§ What to work on: In the entries that follow, the lines from the one with "Log in (735, 2541)" through the one with "You are a GUI agent. The screenshot is 1920×1449." are the ones to write out, exactly and with both ends included. Nothing else should appear.

§ Dataset entries:
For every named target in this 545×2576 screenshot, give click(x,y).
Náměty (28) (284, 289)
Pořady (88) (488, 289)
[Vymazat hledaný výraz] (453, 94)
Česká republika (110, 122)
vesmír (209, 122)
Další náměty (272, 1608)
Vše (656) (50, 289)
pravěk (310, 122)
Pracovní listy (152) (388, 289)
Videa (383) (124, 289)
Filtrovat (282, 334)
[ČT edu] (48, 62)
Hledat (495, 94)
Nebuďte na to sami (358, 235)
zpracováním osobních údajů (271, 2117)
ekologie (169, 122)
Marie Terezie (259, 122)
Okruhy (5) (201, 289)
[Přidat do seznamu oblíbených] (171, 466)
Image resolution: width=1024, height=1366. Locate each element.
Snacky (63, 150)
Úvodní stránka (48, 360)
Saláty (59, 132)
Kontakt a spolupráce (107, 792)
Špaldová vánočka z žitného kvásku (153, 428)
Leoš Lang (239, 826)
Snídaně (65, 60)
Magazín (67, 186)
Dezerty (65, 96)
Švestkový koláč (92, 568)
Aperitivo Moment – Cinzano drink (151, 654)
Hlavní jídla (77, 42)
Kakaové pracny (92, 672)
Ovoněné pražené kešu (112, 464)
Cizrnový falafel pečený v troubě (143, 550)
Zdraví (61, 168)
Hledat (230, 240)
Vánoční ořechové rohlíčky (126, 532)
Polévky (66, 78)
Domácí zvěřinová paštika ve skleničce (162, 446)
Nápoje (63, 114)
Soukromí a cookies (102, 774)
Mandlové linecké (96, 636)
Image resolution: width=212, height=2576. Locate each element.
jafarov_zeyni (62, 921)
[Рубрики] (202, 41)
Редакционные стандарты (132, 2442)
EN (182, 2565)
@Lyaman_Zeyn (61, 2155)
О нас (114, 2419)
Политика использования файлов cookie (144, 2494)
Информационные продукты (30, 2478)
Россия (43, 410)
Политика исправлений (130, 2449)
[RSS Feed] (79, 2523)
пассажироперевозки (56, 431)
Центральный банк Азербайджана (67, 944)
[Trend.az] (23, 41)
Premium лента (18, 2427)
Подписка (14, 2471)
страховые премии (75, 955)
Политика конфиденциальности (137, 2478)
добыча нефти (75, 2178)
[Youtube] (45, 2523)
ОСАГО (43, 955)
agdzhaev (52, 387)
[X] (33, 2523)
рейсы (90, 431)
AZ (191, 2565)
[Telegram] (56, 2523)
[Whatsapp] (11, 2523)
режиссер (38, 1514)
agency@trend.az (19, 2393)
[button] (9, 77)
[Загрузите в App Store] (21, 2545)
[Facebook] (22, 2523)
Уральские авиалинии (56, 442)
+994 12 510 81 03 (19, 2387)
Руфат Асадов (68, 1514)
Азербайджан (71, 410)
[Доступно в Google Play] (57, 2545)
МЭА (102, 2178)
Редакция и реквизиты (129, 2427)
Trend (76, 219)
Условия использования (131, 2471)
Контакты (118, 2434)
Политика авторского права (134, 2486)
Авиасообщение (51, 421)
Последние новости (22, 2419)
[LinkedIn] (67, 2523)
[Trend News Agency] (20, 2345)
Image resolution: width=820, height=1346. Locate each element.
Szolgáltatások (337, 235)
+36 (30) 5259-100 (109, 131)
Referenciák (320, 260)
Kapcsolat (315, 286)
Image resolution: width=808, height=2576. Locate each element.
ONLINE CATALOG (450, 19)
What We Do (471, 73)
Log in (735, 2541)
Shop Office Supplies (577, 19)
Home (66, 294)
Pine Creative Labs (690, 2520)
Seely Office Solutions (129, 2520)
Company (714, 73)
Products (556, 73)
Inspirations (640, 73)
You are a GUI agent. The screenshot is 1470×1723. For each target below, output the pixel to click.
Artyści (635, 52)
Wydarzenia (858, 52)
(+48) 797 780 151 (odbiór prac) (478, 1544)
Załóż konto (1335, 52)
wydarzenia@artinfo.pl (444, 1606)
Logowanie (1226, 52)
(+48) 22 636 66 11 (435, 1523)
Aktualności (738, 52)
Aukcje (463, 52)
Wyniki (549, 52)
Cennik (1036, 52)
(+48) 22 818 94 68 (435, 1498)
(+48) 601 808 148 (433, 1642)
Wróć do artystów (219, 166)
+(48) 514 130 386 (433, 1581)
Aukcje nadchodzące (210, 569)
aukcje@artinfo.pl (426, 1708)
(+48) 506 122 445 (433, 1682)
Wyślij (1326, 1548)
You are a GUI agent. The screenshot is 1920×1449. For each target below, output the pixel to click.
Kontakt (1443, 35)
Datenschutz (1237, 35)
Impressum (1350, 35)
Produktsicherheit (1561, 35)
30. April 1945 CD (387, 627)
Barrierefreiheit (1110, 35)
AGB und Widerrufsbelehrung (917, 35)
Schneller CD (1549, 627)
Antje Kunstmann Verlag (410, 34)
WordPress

§ Solved exercise:
Log in (735, 2541)
Shop Office Supplies (577, 19)
Home (66, 294)
Pine Creative Labs (690, 2520)
Seely Office Solutions (129, 2520)
Company (714, 73)
Products (556, 73)
Inspirations (640, 73)
You are a GUI agent. The screenshot is 1470×1723. For each target below, output the pixel to click.
Artyści (635, 52)
Wydarzenia (858, 52)
(+48) 797 780 151 (odbiór prac) (478, 1544)
Załóż konto (1335, 52)
wydarzenia@artinfo.pl (444, 1606)
Logowanie (1226, 52)
(+48) 22 636 66 11 (435, 1523)
Aktualności (738, 52)
Aukcje (463, 52)
Wyniki (549, 52)
Cennik (1036, 52)
(+48) 22 818 94 68 (435, 1498)
(+48) 601 808 148 (433, 1642)
Wróć do artystów (219, 166)
+(48) 514 130 386 (433, 1581)
Aukcje nadchodzące (210, 569)
aukcje@artinfo.pl (426, 1708)
(+48) 506 122 445 (433, 1682)
Wyślij (1326, 1548)
You are a GUI agent. The screenshot is 1920×1449. For each target below, output the pixel to click.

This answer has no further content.